Director: Kleber Mendonca Filho
Stars: Sonia Braga, Maeve Jinkings
4 (out of 5) Globes
It sounds like a rah-rah, you-go-girl rabble-rouser: In “Aquarius,” Sonia Braga plays a 60-something woman fighting off scheming developers who want to turn her longtime apartment building into another skyscraper. Sometimes it is a rabble-rouser. Braga, the fiery sparkplug of “Kiss of the Spider Woman” and “Dona Flor and Her Two Husbands,” gets to snarl at cold-hearted jerks, shout them down; she scores the best mic drop since last year’s “Phoenix.” The movie, though, is so big, so expansive that it’s more than just that. It is a crowd-pleaser. It’s also a character study always up for a detour, a complex study of urban life, a study of aging, a cosmic mindf—k.
Laid out over three chapters, it has the feel of a sprawling novel without feeling “novelistic.” The opening credits show black-and-white photos of Recife, a large seaside city in Brazil, throughout the last century. Finally it deposits us in 1980, but it’s only a pit-stop. We see Braga’s character, Clara, when she was young (and played by Barbara Colen). She’s in a car full of friends, who park on the beach. She pops in a cassette of Queen’s newly-released “The Game.” The pounding bass riff from “Another One Bites the Dust” throbs through the little car speakers, and it’s like hearing it for the first time, with these specific people, in this specific place. Clara will be late for her aunt’s 70th birthday party, held in her spacious apartment in a building named Aquarius. As someone toasts her with a speech, the camera will zero in on the wrinkly yet still elegant aunt, who sees a drawer in her apartment and instantly flashes to her younger self, naked, getting it on on top of it with an old, bygone lover.
Time and space are loaded in “Aquarius,” at once right there in the present and back there, throughout the ages. When we suddenly dissolve into the present day Clara’s been in the Aquarius for 35 more years. We learn she became a renowned music critic (the film’s soundtrack, mostly Brazilian, must be Shazam’d), that she had a mastectomy, that she lost her husband 17 years prior. She’s the only resident left in her grungy building; everyone has succumbed to those dastardly developers. But they don’t come off like Snidely Whiplashes. Their young leader (Humberto Carrao) is gentle and polite, quick to defer to Clara every time he begs her to reconsider his offer. Or is his kindness just another tactic?

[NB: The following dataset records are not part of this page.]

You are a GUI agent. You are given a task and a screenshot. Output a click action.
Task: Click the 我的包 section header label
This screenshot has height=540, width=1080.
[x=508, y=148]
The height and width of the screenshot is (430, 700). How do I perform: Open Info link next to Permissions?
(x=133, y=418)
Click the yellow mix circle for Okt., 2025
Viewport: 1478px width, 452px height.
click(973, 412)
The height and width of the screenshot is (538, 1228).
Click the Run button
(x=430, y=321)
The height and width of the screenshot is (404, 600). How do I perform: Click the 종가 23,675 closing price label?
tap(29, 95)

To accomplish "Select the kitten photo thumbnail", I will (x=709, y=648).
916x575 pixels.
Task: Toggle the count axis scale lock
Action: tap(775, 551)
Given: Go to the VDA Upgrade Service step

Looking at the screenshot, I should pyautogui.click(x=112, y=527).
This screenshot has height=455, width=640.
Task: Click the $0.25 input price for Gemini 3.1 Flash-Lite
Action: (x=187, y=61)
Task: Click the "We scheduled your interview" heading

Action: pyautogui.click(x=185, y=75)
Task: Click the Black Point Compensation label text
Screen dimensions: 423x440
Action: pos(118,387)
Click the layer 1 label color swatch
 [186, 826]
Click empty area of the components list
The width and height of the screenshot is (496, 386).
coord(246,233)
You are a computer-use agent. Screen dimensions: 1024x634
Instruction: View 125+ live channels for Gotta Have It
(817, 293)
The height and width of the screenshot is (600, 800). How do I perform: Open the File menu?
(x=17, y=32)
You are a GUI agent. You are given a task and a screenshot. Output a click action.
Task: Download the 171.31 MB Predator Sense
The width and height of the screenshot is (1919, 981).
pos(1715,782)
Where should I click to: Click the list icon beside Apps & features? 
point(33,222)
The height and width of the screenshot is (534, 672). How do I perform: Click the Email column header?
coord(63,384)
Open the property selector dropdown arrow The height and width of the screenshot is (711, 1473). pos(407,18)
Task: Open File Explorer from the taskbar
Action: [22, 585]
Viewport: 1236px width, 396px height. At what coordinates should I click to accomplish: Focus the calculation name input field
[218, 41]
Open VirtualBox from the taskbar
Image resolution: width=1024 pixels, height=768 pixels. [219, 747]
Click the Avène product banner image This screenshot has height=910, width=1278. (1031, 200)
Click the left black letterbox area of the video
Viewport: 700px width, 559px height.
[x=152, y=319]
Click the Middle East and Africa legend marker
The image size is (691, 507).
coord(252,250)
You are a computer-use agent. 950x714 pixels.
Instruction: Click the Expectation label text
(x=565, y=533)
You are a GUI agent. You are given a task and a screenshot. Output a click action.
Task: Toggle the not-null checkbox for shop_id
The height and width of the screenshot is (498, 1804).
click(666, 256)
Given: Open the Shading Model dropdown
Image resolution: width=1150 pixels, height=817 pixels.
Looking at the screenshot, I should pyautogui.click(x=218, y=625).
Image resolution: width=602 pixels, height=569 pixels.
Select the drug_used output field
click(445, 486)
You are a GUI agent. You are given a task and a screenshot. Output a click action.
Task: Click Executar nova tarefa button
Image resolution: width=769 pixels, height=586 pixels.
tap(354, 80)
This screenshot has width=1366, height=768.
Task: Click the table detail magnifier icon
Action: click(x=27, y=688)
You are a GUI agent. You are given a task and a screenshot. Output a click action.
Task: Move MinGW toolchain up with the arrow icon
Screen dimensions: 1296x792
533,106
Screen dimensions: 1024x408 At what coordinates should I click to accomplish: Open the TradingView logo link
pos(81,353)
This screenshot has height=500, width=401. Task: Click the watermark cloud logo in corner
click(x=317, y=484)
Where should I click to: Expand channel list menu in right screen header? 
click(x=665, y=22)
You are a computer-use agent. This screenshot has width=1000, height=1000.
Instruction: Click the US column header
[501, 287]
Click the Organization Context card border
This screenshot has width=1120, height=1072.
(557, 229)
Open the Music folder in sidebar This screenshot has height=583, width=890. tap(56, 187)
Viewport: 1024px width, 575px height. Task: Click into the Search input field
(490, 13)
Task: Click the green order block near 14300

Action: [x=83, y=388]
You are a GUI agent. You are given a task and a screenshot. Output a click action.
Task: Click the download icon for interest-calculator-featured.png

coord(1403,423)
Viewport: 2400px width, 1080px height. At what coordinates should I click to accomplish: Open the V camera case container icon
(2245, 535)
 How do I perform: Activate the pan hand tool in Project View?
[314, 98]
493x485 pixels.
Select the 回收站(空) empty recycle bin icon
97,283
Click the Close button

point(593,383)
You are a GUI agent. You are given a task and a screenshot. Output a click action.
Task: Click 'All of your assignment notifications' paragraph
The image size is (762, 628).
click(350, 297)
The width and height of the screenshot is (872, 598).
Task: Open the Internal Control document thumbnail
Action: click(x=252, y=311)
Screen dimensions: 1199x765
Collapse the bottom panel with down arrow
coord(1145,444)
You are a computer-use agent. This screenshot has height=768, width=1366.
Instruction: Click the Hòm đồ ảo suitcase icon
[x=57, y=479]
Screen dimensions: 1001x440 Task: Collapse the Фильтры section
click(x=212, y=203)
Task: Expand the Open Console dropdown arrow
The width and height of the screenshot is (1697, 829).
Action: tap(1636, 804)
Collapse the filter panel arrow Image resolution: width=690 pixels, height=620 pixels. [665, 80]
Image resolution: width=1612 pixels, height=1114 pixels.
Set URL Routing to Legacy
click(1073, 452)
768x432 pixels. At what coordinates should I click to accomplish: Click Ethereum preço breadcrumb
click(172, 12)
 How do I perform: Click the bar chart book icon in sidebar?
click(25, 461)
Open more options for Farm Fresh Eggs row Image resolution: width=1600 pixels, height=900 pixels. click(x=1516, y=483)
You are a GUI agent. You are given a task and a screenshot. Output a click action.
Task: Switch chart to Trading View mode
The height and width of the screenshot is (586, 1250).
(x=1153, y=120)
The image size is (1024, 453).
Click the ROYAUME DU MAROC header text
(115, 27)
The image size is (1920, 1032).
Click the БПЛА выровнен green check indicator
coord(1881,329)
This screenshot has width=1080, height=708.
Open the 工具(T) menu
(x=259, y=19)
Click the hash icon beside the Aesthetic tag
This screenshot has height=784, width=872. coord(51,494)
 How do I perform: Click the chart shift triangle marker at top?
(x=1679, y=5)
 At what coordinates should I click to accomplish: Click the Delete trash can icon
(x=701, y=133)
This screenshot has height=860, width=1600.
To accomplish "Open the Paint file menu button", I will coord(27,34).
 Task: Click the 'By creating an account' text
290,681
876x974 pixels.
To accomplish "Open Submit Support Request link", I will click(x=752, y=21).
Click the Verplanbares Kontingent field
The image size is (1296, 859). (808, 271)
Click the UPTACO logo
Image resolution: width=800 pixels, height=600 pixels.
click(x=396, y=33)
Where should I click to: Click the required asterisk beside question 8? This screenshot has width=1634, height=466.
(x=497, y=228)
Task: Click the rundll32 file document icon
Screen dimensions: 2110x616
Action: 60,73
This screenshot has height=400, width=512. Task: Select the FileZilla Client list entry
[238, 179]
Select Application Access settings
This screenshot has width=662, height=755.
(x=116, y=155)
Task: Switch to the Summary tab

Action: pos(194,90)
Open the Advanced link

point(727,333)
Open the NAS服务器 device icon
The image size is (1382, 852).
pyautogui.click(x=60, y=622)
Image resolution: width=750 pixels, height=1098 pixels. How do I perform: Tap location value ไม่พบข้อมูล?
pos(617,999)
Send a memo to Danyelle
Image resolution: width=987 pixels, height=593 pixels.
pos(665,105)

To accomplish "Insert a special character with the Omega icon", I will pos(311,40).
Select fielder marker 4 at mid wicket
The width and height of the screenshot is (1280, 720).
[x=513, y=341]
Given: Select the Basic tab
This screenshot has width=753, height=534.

It takes 140 minutes for “Aquarius” to reach its fiery conclusion. That there’s a fiery conclusion at all should surprise anyone who saw filmmaker Kleber Mendonca Filho’s last film, “Neighboring Sounds,” also about housing situations in Recife, but also a full-on art film without overtures to more conventional audiences. Here, he goes 50-50. Every time your blood gets boiling about Clara’s plight, it lights off on a digression; every time you’re grooving on its aimless study of her life, the drama pops back in. The movie jerks you around, but it’s not annoying; it’s thrilling. It has the power to fulfill its ambitions, and it has the movie star to hold your hand through the muck. Braga has always been a dynamo onscreen; witness Clint Eastwood’s “The Rookie,” which has her run screaming through an airport shooting a machine gun and sensually raping her director as he’s tied to a chair. This is the role towards which her entire career has built, but she doesn’t upstage it. She’s embedded within it, another sign of its excellence.